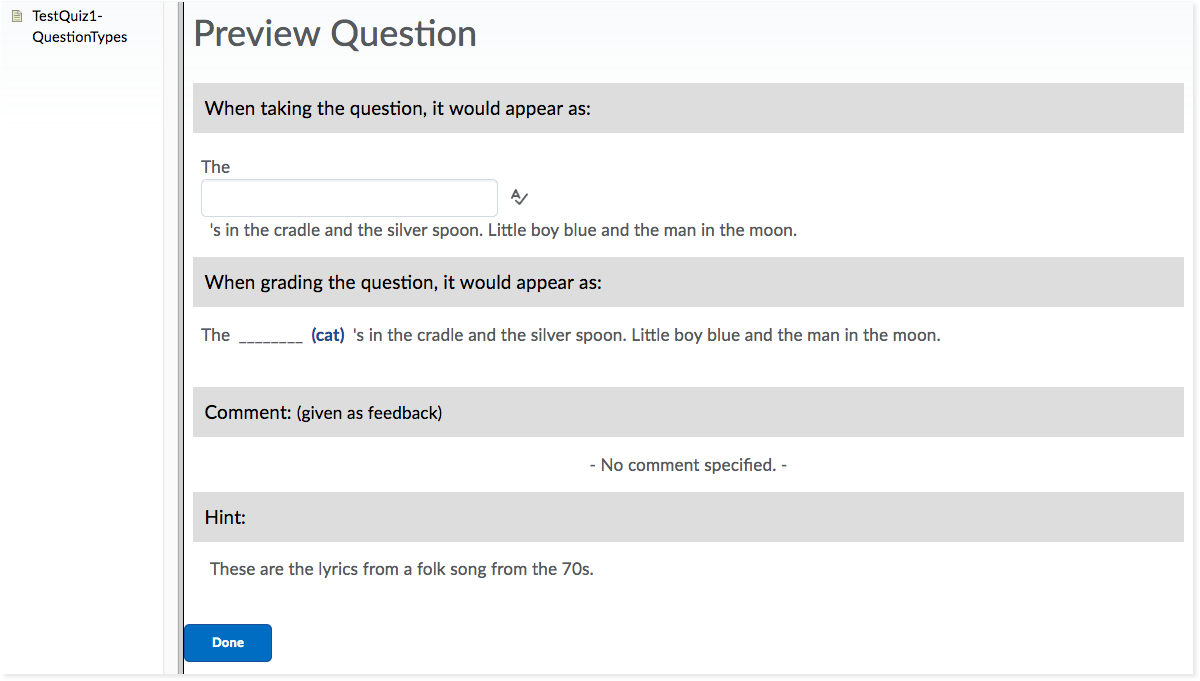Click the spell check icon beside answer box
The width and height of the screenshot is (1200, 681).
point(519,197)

+-------+

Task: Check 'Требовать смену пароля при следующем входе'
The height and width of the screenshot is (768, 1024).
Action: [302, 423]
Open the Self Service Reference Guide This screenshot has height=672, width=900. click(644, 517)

+-------+

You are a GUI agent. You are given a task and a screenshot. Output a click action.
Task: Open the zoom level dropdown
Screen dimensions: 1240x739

+-------+

* _WORK REQUIRED_
In the listing above, locate the line with "Task: Check 'Требовать" and the line with "Open the Self", then extract exactly those lines and every line between them, and nothing more.

* _YOUR SOLUTION_
Task: Check 'Требовать смену пароля при следующем входе'
The height and width of the screenshot is (768, 1024).
Action: [302, 423]
Open the Self Service Reference Guide This screenshot has height=672, width=900. click(644, 517)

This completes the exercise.